172, 334, 860: Randomly sampled architectures from NasBench.
91-172, 91-334, 91-860: The splits above filtered with a threshold (validation accuracy 91% on seed 0).
denoise-91, denoise-80: All architectures filtered with threshold 91% and 80%.
all.

Train and Evaluation

Refer to python train.py -h for options. Training and evaluation are very fast (about 90 seconds on P100).

Implementation Details

HDF5 Format

The HDF5 is quite self-explanatory. You can refer to dataset.py for how to read it. The only thing I believe should be highlighted is that metrics is a 423624 x 4 (epochs: 4, 12, 36, 108) x 3 (seed: 0, 1, 2) x 2 (halfway, total) x 4 (training_time, train_accuracy, validation_accuracy, test_accuracy) matrix.

Modeling and Training

The paper didn't mention where to put dropout. So dropout is added after every layer. Nevertheless, the model still tends to overfit.
Uses xavier uniform for initialization. Bias for linear layer is turned off.
Paper didn't mention hyper-parameters other than lr and weight decay in Adam. We follow default settings in tensorflow 1.15.
We drop the last samples (less than batch size) in every epoch.
We normalize the labels (validation accuracy) with MEAN (90.8) and STD (2.4).
Resample with different seed in case the validation accuracy belows (< 15%).

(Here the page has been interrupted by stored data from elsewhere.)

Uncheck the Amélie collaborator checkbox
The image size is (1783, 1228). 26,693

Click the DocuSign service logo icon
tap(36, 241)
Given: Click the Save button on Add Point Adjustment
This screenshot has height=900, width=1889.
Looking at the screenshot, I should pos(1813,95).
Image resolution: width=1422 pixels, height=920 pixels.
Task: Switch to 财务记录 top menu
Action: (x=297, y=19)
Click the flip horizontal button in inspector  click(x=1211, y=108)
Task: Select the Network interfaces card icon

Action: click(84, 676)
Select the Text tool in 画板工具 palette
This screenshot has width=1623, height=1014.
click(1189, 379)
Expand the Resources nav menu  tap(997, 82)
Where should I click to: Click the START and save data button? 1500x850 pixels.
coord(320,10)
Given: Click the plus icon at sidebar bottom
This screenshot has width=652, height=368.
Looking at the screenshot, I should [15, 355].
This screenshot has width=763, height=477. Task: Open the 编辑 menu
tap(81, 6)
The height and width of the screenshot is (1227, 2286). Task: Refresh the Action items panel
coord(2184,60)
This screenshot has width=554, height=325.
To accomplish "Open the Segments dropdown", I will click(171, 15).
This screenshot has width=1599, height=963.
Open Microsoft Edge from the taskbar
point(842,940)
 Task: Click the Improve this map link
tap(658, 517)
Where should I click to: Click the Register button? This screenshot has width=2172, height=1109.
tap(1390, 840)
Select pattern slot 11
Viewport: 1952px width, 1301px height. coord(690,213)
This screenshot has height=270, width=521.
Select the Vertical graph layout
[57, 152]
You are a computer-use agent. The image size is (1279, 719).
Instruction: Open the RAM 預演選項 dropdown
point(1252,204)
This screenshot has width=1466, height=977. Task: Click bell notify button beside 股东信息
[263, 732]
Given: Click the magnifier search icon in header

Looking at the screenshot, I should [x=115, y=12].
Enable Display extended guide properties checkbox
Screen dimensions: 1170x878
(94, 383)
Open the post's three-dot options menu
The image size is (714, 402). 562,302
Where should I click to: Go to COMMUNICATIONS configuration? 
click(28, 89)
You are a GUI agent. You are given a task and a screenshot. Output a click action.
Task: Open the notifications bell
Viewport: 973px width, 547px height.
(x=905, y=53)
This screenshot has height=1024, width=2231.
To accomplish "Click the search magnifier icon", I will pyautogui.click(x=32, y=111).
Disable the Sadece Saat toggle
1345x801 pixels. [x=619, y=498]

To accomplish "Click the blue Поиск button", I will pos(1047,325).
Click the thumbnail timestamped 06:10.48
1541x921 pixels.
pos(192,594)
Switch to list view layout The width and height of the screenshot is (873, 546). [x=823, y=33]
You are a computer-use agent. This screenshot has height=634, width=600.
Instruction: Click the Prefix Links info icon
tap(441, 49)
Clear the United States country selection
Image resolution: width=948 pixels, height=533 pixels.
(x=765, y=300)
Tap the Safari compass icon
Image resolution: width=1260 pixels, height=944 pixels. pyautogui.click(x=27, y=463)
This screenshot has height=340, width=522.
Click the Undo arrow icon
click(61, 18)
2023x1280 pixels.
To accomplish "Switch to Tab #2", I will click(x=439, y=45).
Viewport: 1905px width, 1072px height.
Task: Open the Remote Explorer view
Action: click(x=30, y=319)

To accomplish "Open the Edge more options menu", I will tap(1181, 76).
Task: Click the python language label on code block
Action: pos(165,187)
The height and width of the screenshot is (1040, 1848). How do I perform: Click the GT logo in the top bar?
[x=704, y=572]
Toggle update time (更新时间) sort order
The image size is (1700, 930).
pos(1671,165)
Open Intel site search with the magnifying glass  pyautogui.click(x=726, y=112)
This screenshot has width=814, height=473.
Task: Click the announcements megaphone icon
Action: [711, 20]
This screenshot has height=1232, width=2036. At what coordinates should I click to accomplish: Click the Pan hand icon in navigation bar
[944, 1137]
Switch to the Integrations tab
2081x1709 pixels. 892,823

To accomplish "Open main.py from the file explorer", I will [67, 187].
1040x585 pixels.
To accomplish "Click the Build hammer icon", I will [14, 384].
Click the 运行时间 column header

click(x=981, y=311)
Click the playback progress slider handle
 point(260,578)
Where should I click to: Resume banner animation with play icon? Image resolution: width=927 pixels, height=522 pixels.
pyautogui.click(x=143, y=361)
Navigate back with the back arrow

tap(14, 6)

Bad results for evaluation on "all"

A brief case study reveals that the bad results are mainly due to the "noise" in NasBench. In NasBench, there are two types of noises:

Some training (0.63%) "blows". The results are about ~10%. We resample on such case. We can handle 99.85% (422979/423624), with others using mean accuracy directly.
The result diversifies. About 1.2% of the architectures get accuracy lower than 80%, but they contribute a lot to MSE. We found that without sampling them in testing, the results improve and are on par with paper.